接下来到去年 5 月前后,Opus 4 和 Sonnet 4 发布。
And just in general um these tools got much better at sort of managing their own contacts and getting to task completion uh without reward hacking or anything like that.
总体上这些工具更会管理自己的上下文了,也能做到完成任务而不投机取巧。
And then Claude Code became GA as well and we released the Claude Code SDK.
Claude Code 也正式 GA,我们发布了 Claude Code SDK。
So sort of the the harness powering Claude Code.
也就是驱动 Claude Code 的那套 harness。
Um little interlude here from the timeline.
时间线里插播一段。
I think everybody now knows about this Ralph Wiggum technique.
Ralph Wiggum 这个技术现在应该人尽皆知了。
Uh you might not know that it was actually last July that this was that this came out uh when when Jeffrey Huntley initially released the paper because it really sort of gained a lot of traction around say December or so of last year uh when for example people started playing around with it themselves.
但你可能不知道它其实是去年 7 月出的,Jeffrey Huntley 最初发布那篇文章的时候,真正火起来要到去年 12 月前后,大家开始自己上手玩。

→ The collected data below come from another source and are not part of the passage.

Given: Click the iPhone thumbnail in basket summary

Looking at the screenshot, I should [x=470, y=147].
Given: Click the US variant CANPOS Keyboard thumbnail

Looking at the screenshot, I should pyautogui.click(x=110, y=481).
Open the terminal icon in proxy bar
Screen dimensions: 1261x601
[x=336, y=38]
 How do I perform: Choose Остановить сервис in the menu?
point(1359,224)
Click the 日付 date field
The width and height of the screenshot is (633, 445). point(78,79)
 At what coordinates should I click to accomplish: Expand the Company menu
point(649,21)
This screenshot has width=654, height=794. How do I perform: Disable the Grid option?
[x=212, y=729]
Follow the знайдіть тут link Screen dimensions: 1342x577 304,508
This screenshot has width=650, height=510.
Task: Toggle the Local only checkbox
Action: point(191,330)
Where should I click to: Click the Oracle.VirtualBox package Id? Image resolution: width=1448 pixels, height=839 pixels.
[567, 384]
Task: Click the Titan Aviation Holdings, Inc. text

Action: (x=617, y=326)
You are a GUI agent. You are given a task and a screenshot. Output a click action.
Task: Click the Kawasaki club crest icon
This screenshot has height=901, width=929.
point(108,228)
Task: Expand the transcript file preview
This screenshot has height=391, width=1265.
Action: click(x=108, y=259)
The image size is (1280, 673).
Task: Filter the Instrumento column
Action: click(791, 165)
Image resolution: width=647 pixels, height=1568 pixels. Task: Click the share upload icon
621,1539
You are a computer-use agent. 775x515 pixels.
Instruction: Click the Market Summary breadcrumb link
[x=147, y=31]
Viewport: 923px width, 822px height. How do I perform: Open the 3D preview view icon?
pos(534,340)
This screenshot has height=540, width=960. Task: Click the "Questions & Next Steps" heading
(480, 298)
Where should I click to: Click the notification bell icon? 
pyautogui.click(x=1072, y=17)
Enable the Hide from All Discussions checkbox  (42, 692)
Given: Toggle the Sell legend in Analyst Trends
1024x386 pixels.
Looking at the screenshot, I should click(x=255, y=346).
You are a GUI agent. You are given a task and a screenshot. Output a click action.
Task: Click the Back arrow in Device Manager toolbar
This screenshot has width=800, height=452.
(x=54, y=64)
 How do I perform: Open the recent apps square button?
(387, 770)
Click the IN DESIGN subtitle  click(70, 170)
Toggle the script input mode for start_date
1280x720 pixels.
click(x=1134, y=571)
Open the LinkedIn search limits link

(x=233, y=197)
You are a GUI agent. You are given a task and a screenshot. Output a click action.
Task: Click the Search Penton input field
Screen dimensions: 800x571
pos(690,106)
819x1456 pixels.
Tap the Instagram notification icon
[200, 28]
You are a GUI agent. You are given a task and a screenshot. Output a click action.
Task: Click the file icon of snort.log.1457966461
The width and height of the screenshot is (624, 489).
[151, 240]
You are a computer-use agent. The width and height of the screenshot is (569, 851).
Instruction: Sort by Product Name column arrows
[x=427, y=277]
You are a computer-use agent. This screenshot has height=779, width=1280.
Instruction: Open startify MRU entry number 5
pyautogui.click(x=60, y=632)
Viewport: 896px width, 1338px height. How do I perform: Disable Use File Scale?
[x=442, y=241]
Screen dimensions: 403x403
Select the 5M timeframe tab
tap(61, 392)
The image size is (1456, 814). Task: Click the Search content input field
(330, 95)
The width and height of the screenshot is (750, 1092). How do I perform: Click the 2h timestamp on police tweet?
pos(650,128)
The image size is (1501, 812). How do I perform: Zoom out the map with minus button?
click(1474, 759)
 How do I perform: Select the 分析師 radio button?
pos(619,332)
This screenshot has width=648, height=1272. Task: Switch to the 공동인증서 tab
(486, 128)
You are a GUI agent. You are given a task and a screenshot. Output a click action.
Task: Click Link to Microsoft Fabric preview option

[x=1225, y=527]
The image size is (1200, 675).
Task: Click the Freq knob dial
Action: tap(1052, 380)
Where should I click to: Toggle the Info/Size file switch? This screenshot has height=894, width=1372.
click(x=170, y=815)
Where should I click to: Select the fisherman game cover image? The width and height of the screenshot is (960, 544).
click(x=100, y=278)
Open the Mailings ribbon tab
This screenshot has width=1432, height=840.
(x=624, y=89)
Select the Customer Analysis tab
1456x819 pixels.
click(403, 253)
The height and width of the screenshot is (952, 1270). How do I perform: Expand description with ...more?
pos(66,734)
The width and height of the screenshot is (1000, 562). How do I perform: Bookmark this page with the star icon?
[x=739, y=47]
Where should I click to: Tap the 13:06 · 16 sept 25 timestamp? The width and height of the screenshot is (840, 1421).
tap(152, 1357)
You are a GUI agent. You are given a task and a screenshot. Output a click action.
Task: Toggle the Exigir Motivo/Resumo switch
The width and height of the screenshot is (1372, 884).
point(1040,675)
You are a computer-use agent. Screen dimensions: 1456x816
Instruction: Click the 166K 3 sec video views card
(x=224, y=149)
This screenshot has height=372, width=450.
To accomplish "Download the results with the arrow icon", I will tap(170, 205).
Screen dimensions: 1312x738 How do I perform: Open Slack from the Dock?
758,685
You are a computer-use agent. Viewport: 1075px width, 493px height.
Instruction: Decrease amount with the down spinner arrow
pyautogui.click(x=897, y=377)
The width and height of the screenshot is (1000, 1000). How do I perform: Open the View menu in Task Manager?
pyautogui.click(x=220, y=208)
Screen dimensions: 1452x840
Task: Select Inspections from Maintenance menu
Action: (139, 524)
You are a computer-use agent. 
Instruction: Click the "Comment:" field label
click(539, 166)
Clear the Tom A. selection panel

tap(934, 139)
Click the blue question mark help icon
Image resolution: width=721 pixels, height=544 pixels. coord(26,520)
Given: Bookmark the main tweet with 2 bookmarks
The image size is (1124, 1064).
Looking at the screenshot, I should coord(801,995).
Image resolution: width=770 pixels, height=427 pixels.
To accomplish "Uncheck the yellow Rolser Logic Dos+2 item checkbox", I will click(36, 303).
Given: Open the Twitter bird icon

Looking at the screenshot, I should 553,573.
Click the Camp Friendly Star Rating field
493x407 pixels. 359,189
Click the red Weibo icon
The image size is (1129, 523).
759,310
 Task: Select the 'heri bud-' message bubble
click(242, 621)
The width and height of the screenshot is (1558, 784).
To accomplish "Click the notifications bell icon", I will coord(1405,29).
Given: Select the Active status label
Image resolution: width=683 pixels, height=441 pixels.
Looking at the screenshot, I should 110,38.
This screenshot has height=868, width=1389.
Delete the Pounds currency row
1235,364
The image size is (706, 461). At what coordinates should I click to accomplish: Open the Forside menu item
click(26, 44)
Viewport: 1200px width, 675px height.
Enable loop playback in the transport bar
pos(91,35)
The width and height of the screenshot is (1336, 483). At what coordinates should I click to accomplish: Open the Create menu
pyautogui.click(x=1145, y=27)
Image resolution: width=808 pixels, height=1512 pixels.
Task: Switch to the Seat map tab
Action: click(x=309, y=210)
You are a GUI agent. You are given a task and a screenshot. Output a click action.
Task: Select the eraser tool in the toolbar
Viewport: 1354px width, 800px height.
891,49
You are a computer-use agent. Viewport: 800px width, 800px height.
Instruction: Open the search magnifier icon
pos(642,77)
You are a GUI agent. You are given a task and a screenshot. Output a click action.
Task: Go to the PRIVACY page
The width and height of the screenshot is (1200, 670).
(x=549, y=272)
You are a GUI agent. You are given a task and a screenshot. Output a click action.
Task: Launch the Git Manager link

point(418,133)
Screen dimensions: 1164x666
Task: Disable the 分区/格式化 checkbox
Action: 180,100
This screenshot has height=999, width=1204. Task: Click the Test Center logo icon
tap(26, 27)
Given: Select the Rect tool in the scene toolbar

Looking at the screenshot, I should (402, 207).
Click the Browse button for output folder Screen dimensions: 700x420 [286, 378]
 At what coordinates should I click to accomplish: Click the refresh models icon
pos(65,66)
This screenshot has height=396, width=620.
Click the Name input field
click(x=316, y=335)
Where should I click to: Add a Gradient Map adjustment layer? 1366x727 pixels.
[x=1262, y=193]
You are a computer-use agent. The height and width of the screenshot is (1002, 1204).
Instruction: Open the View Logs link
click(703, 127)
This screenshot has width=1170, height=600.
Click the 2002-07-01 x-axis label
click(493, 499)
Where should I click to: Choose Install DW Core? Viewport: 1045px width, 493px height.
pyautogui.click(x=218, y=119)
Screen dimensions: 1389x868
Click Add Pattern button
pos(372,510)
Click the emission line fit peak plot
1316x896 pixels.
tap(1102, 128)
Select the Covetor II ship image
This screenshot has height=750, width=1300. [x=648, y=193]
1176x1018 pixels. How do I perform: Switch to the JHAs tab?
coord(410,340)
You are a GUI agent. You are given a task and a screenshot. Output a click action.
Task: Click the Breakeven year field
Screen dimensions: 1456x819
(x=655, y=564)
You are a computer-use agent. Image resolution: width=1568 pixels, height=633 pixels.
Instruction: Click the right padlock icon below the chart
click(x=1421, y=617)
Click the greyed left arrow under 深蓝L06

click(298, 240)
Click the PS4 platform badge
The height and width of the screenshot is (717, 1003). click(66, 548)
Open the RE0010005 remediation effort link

Claude also released our own uh Ralph Loop within the the Claude Code uh harness itself.
Claude 也在 Claude Code harness 里发布了我们自己的 Ralph Loop。
But essentially it's it's quite sort of a simple technique that you're just taking a prompt and you're feeding it into Claude Code CLI for example and then you're just running that on a loop until uh all the tasks are complete.
本质上它是个很简单的技术:拿一个 prompt,喂给比如 Claude Code CLI,然后循环跑,直到所有任务完成。
It's a little bit deeper than that.
其实比这要深一点。
I I think people tend to simplify it.
大家往往把它简化了。
There's actually a few phases where at first you know would have some kind of planning where it breaks down that prompt into a few different features and then it would pick sort of one task from that and start a new session and then work with a fresh context window.
它实际分几个阶段:先做某种规划,把 prompt 拆成几个不同的功能,然后从里面挑一个任务,开一个新会话,用全新的上下文窗口去做。
So a lot of those concepts were were applied in the Ralph Loop but I think um why it caught so much attention is because it sort of seems really simplistic and he put it uh deterministically bad in an undeterministic world.
很多这些概念都用在了 Ralph Loop 里,但我觉得它之所以那么受关注,是因为它看起来特别简单,他的说法是,在不确定的世界里做到确定性地差。
So the idea being that it's better to fail predictably than it is to succeed unpredictably.
意思是,可预测地失败,好过不可预测地成功。